Yet these institutions are failing us, each and every one stands accused of charges of gross negligence of duty when it comes to protecting the most vulnerable in society.

The reason isn’t hard to find. These three great (and I use that word advisedly) pillars of society are held in higher regard by the civil servants who profit from them than the members of the public whose taxes fund their incompetence.

Look at the evidence.

The NHS is rightly being excoriated for the systematic failure to detect and stop the predations of Jimmy Savile at Stoke Mandeville Hospital.

Dr Androulla Johnstone, the Stoke Mandeville report’s lead investigator, said Savile’s victims were “patients, staff, visitors, volunteers and charity fundraisers” – with almost half aged under 16 and 10 under the age of 12.

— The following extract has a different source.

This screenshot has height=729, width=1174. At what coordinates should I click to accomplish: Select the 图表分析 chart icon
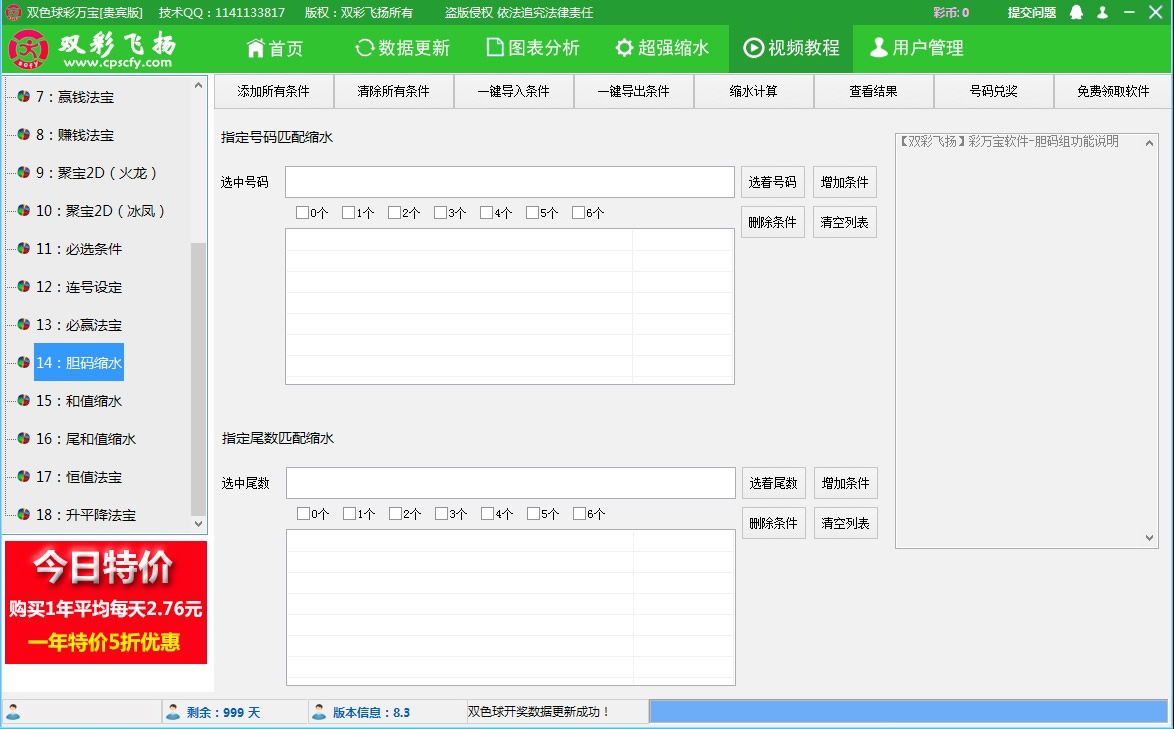493,47
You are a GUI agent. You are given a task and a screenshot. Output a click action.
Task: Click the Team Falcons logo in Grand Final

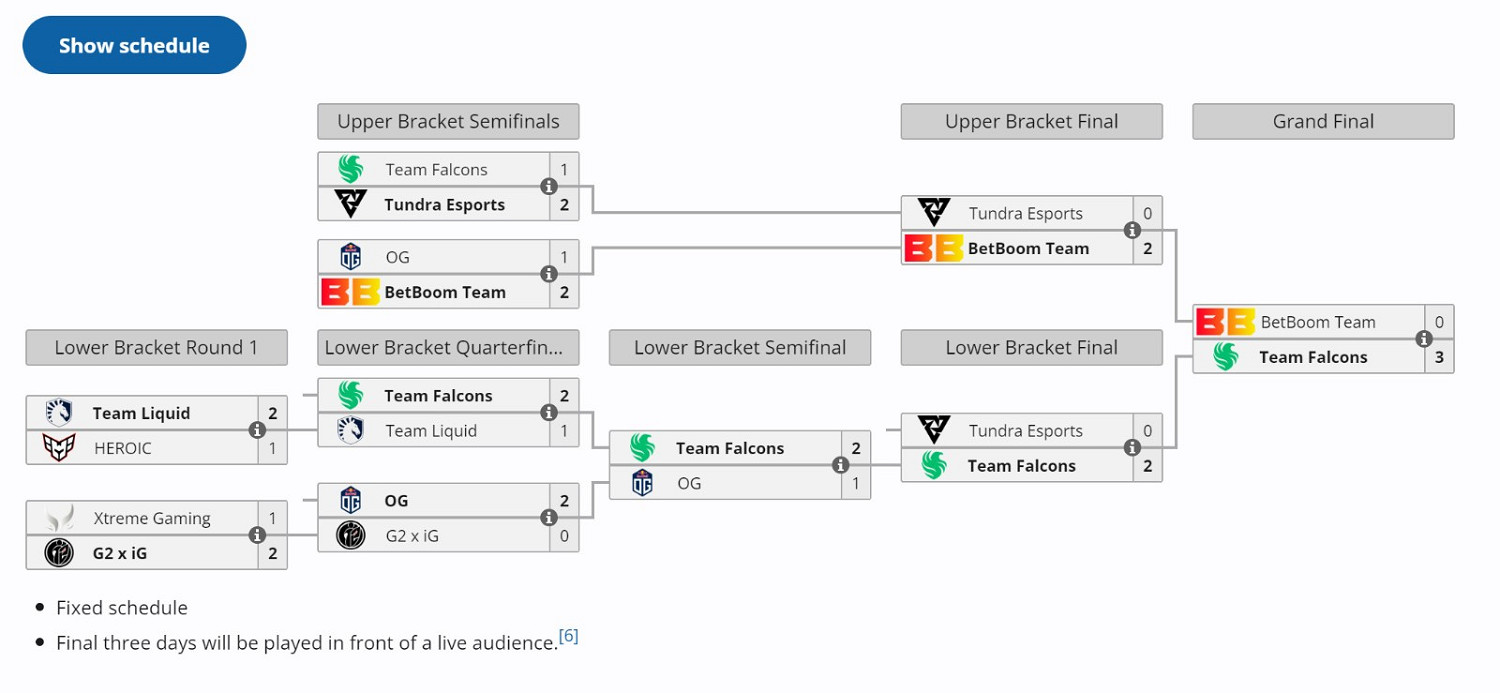[1225, 357]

“Around one third of his attacks were against patients, just over 90% of the victims were female,” she said.

“The sexual abuse ranged from inappropriate touching to rape.”

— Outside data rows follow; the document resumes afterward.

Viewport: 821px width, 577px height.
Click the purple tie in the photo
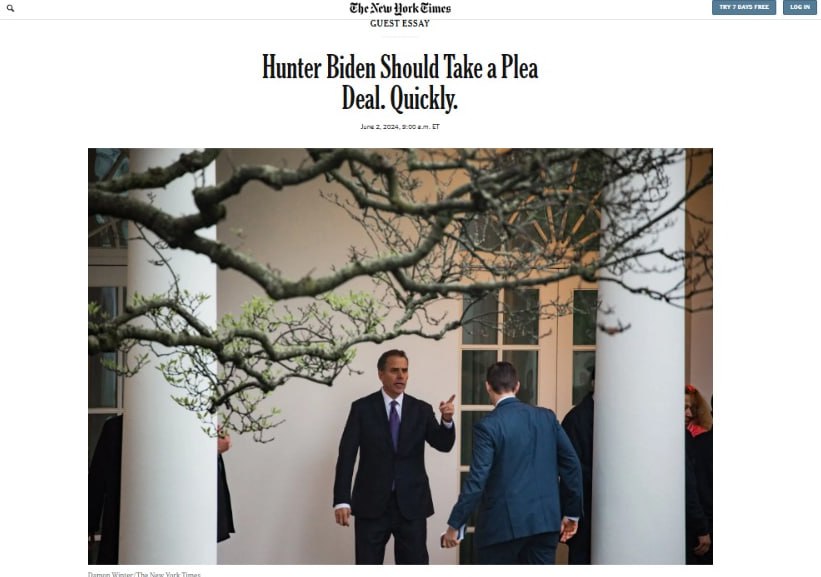395,425
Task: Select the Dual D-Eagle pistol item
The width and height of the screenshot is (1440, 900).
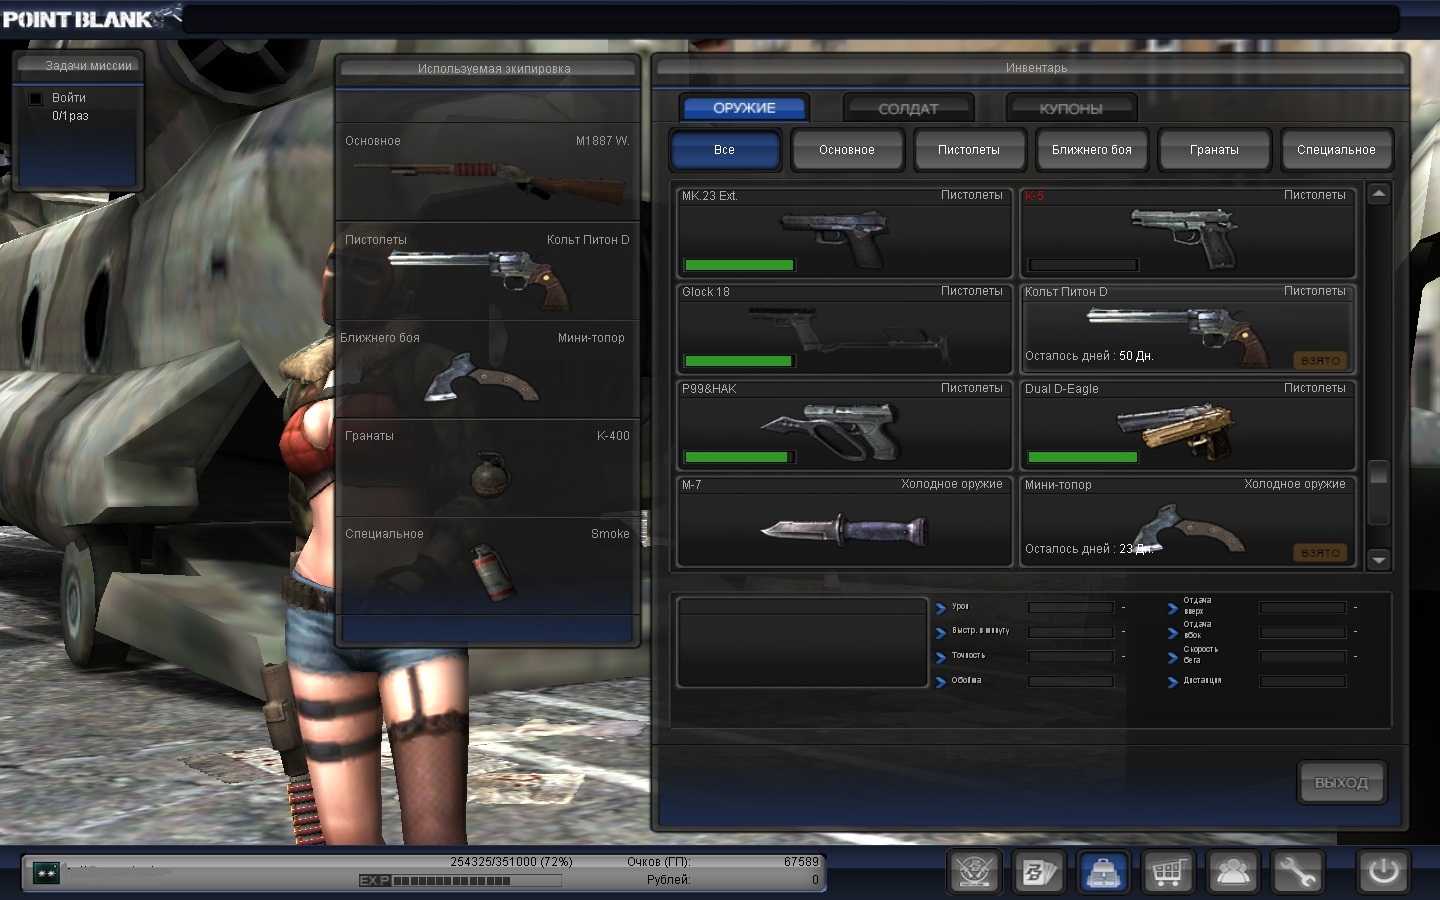Action: [1187, 426]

Her report also found found Savile’s reputation as a “sex pest” was an “open secret” among some staff – but allegations probably did not reach managers.

Her words, not mine.

Liz Dux, a lawyer representing many of the victims, is having none of that.

She said: “It beggars belief that a report which has revealed Savile was widely known as a sex pest at Stoke Mandeville can find no evidence of management responsibility.

“Ten victims had reported their assaults to nursing staff on the ward include one complaint being made to management yet still his deviant and sickening behaviour continued.

“There was clearly something seriously amiss at this hospital where three other doctors have been convicted of serious sex offences in the last four decades.

“Savile’s victims deserved more accountability from a hospital where they went to be looked after than they have received today.”

That same lack of accountability was evident at Rotherham Council. For years its members turned a blind eye towards the gross sexual misconduct of those who preyed on young girls on its streets and kidnapped them, raped them, abused them, tortured them and then discarded their victims like so much human refuse.

Last year the Jay Report found 1,400 children had been subjected to that abuse.

The closest Rotherham Council has come to official public censure was the sacking of the town’s cabinet leadership – although each of those councillors will be allowed to keep their seat until the next election.

Five government commissioners have been selected instead to run the local authority after it was declared “not fit for purpose”.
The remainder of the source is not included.